Buzz: We are definitely in new times with where things stand with the Pittsburgh Penguins when you see some of the local media and fan base getting excited about the Penguins acquiring Philip Tomasino. Kyle Dubas continues his stance of targeting former high draft picks that for a number of reasons have become change of scenery/reclamation projects. Tomasino has been one of those cases we see so often where he made some initial noise in his age 20 campaign and then has struggled to become a regular NHL player over multiple seasons that have now included two different GM’s/Head Coaches. Despite pretty good speed and ability to create 1-on-1 offense to go with solid underlying #’s, something has just been missing with Tomasino and will Mike Sullivan become the third coach to not view him as a reliable NHL player?

One evaluator advocated there’s not enough snarl in Tomasino’s game and his skill is not overwhelming enough to offset a poor all-around game.
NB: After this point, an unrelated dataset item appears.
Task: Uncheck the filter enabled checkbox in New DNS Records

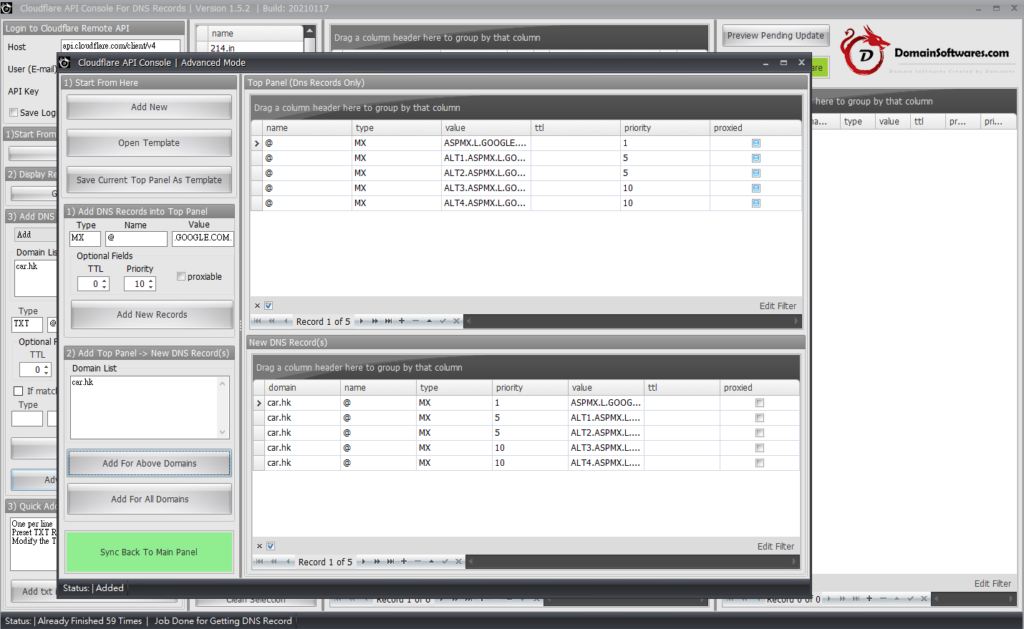Action: coord(269,546)
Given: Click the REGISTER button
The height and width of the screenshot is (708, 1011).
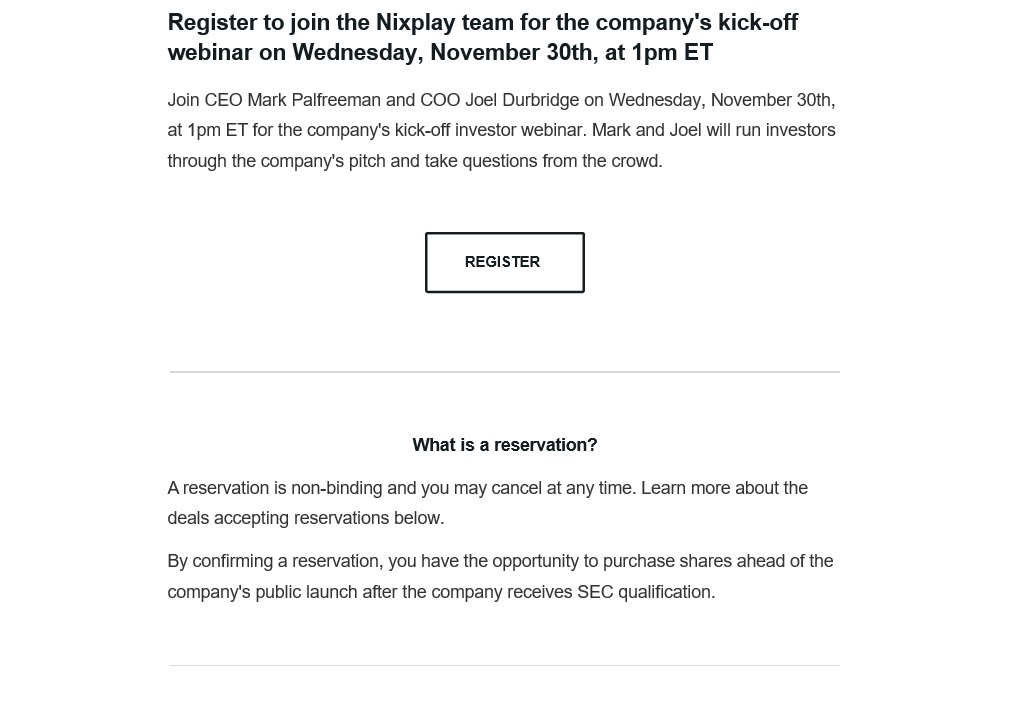Looking at the screenshot, I should click(504, 262).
Sounds like Tomasino will fit in with Pittsburgh……… Nashville head coach Andrew Brunette pretty much called Tomasino lazy in his season ending press conference last May saying “I think he [Philip Tomasino] needs to take hold of our identity we’ve created here, and he has to have a little more of that in him…..Different times this year where he wanted the skill first without the work, I’m not sure he has a chance to play for us next season,” Brunette said…….Preds GM Barry Trotz was less critical but also cited last summer of Tomasino not being committed enough off the ice and his skill needed to match the off-ice habits……..

I get the analytic folks around here that have barely watched Tomasino but look at Tomasino’s AHL stats/ driving play/scoring chance numbers and are fawning over him, but how Nashville coaches viewed Tomasino is what you hear behind the scenes all the time of how teams see a league-wide problem with some many young players that have the skill to make it but don’t have the drive/want to do the tough work. Sam Poulin taking a few spots before Tomasino is a similar issue for Pittsburgh. Less high-end skill than Tomasino, but can skate, has an NHL body, but doesn’t have a mean trait in him on the ice and will likely never figure out how to adapt and make it at the NHL level as a 4th line level player. As one NHL source said of Tomasino, some are content to just be an AHL star.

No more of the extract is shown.